- **Aim of the exercise**
Transcribe every record that appears below, exactly and in full.

- **Collected data entries**

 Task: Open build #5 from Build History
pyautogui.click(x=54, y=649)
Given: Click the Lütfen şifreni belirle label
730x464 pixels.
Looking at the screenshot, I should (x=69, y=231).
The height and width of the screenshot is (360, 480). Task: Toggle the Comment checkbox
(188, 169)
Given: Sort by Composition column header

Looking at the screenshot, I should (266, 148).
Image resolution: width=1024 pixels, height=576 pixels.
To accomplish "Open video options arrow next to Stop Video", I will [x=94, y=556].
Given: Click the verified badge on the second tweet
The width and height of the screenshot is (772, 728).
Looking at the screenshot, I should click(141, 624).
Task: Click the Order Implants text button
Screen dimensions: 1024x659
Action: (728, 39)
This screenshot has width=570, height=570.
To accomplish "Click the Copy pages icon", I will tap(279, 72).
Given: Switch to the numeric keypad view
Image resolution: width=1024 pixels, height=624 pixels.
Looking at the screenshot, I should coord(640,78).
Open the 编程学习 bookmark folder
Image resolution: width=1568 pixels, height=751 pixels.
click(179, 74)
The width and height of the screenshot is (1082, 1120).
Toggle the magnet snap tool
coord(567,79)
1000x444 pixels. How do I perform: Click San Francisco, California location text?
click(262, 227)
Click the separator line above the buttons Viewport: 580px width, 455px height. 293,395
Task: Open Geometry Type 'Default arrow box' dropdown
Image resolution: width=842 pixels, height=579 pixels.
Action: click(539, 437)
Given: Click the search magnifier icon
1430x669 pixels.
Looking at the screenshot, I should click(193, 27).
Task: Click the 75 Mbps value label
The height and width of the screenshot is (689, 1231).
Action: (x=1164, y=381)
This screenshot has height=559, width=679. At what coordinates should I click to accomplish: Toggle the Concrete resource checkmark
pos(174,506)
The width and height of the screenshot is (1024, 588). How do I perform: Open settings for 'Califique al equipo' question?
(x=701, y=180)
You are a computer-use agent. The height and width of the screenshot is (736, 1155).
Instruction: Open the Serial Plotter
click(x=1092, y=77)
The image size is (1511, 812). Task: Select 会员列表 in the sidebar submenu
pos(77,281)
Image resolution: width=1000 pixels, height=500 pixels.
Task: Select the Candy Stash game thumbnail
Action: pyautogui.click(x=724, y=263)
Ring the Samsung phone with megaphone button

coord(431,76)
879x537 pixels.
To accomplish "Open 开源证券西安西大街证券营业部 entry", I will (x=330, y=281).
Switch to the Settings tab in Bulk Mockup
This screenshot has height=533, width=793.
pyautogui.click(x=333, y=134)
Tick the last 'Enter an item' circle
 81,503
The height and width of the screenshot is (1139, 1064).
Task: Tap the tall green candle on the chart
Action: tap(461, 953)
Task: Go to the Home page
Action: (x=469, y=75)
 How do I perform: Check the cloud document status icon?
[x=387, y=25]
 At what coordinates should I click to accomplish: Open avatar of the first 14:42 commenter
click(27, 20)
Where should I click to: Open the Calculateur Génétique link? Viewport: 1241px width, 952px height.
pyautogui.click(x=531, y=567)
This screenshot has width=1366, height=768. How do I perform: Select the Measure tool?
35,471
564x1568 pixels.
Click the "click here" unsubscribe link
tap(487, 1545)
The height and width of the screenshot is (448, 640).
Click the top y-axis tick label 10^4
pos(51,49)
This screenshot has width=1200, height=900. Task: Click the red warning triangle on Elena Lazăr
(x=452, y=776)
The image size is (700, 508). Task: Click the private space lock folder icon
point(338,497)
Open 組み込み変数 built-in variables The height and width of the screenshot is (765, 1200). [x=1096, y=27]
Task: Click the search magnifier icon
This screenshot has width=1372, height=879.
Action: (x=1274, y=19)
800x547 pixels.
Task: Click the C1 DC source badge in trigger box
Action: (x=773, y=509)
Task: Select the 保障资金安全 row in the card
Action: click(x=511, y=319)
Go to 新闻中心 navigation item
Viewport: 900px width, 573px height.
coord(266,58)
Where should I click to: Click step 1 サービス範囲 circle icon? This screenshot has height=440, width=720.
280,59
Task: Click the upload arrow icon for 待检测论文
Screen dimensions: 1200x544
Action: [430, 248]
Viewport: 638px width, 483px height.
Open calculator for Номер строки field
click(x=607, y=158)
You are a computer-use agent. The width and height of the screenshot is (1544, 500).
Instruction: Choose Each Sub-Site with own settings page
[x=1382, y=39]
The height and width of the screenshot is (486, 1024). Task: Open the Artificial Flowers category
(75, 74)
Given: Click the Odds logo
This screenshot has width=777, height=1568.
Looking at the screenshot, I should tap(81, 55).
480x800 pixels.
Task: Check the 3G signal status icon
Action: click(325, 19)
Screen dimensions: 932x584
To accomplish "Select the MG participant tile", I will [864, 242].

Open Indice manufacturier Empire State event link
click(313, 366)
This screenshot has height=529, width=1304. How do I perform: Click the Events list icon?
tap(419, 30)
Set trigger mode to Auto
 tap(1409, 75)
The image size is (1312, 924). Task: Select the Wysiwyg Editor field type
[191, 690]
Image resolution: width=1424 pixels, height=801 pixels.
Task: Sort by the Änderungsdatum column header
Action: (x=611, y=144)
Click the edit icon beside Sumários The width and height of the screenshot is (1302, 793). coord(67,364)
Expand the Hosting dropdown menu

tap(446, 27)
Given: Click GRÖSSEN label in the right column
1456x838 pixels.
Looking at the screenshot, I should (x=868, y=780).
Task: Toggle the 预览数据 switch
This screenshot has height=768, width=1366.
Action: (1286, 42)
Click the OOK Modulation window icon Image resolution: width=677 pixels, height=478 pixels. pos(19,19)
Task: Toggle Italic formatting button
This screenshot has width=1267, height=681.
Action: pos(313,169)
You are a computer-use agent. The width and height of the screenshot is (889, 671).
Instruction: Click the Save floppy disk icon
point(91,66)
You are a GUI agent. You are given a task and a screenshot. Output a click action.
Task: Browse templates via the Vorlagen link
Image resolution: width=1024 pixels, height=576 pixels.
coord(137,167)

- **Solution**
 Task: Open build #5 from Build History
pyautogui.click(x=54, y=649)
Given: Click the Lütfen şifreni belirle label
730x464 pixels.
Looking at the screenshot, I should (x=69, y=231).
The height and width of the screenshot is (360, 480). Task: Toggle the Comment checkbox
(188, 169)
Given: Sort by Composition column header

Looking at the screenshot, I should (266, 148).
Image resolution: width=1024 pixels, height=576 pixels.
To accomplish "Open video options arrow next to Stop Video", I will [x=94, y=556].
Given: Click the verified badge on the second tweet
The width and height of the screenshot is (772, 728).
Looking at the screenshot, I should click(141, 624).
Task: Click the Order Implants text button
Screen dimensions: 1024x659
Action: (728, 39)
This screenshot has width=570, height=570.
To accomplish "Click the Copy pages icon", I will tap(279, 72).
Given: Switch to the numeric keypad view
Image resolution: width=1024 pixels, height=624 pixels.
Looking at the screenshot, I should coord(640,78).
Open the 编程学习 bookmark folder
Image resolution: width=1568 pixels, height=751 pixels.
click(179, 74)
The width and height of the screenshot is (1082, 1120).
Toggle the magnet snap tool
coord(567,79)
1000x444 pixels. How do I perform: Click San Francisco, California location text?
click(262, 227)
Click the separator line above the buttons Viewport: 580px width, 455px height. 293,395
Task: Open Geometry Type 'Default arrow box' dropdown
Image resolution: width=842 pixels, height=579 pixels.
Action: click(539, 437)
Given: Click the search magnifier icon
1430x669 pixels.
Looking at the screenshot, I should click(193, 27).
Task: Click the 75 Mbps value label
The height and width of the screenshot is (689, 1231).
Action: (x=1164, y=381)
This screenshot has height=559, width=679. At what coordinates should I click to accomplish: Toggle the Concrete resource checkmark
pos(174,506)
The width and height of the screenshot is (1024, 588). How do I perform: Open settings for 'Califique al equipo' question?
(x=701, y=180)
You are a computer-use agent. The height and width of the screenshot is (736, 1155).
Instruction: Open the Serial Plotter
click(x=1092, y=77)
The image size is (1511, 812). Task: Select 会员列表 in the sidebar submenu
pos(77,281)
Image resolution: width=1000 pixels, height=500 pixels.
Task: Select the Candy Stash game thumbnail
Action: pyautogui.click(x=724, y=263)
Ring the Samsung phone with megaphone button

coord(431,76)
879x537 pixels.
To accomplish "Open 开源证券西安西大街证券营业部 entry", I will (x=330, y=281).
Switch to the Settings tab in Bulk Mockup
This screenshot has height=533, width=793.
pyautogui.click(x=333, y=134)
Tick the last 'Enter an item' circle
 81,503
The height and width of the screenshot is (1139, 1064).
Task: Tap the tall green candle on the chart
Action: tap(461, 953)
Task: Go to the Home page
Action: (x=469, y=75)
 How do I perform: Check the cloud document status icon?
[x=387, y=25]
 At what coordinates should I click to accomplish: Open avatar of the first 14:42 commenter
click(27, 20)
Where should I click to: Open the Calculateur Génétique link? Viewport: 1241px width, 952px height.
pyautogui.click(x=531, y=567)
This screenshot has width=1366, height=768. How do I perform: Select the Measure tool?
35,471
564x1568 pixels.
Click the "click here" unsubscribe link
tap(487, 1545)
The height and width of the screenshot is (448, 640).
Click the top y-axis tick label 10^4
pos(51,49)
This screenshot has width=1200, height=900. Task: Click the red warning triangle on Elena Lazăr
(x=452, y=776)
The image size is (700, 508). Task: Click the private space lock folder icon
point(338,497)
Open 組み込み変数 built-in variables The height and width of the screenshot is (765, 1200). [x=1096, y=27]
Task: Click the search magnifier icon
This screenshot has width=1372, height=879.
Action: (x=1274, y=19)
800x547 pixels.
Task: Click the C1 DC source badge in trigger box
Action: (x=773, y=509)
Task: Select the 保障资金安全 row in the card
Action: click(x=511, y=319)
Go to 新闻中心 navigation item
Viewport: 900px width, 573px height.
coord(266,58)
Where should I click to: Click step 1 サービス範囲 circle icon? This screenshot has height=440, width=720.
280,59
Task: Click the upload arrow icon for 待检测论文
Screen dimensions: 1200x544
Action: [430, 248]
Viewport: 638px width, 483px height.
Open calculator for Номер строки field
click(x=607, y=158)
You are a computer-use agent. The width and height of the screenshot is (1544, 500).
Instruction: Choose Each Sub-Site with own settings page
[x=1382, y=39]
The height and width of the screenshot is (486, 1024). Task: Open the Artificial Flowers category
(75, 74)
Given: Click the Odds logo
This screenshot has width=777, height=1568.
Looking at the screenshot, I should tap(81, 55).
480x800 pixels.
Task: Check the 3G signal status icon
Action: click(325, 19)
Screen dimensions: 932x584
To accomplish "Select the MG participant tile", I will [864, 242].

Open Indice manufacturier Empire State event link
click(313, 366)
This screenshot has height=529, width=1304. How do I perform: Click the Events list icon?
tap(419, 30)
Set trigger mode to Auto
 tap(1409, 75)
The image size is (1312, 924). Task: Select the Wysiwyg Editor field type
[191, 690]
Image resolution: width=1424 pixels, height=801 pixels.
Task: Sort by the Änderungsdatum column header
Action: (x=611, y=144)
Click the edit icon beside Sumários The width and height of the screenshot is (1302, 793). coord(67,364)
Expand the Hosting dropdown menu

tap(446, 27)
Given: Click GRÖSSEN label in the right column
1456x838 pixels.
Looking at the screenshot, I should (x=868, y=780).
Task: Toggle the 预览数据 switch
This screenshot has height=768, width=1366.
Action: (1286, 42)
Click the OOK Modulation window icon Image resolution: width=677 pixels, height=478 pixels. pos(19,19)
Task: Toggle Italic formatting button
This screenshot has width=1267, height=681.
Action: pos(313,169)
You are a computer-use agent. The width and height of the screenshot is (889, 671).
Instruction: Click the Save floppy disk icon
point(91,66)
You are a GUI agent. You are given a task and a screenshot. Output a click action.
Task: Browse templates via the Vorlagen link
Image resolution: width=1024 pixels, height=576 pixels.
coord(137,167)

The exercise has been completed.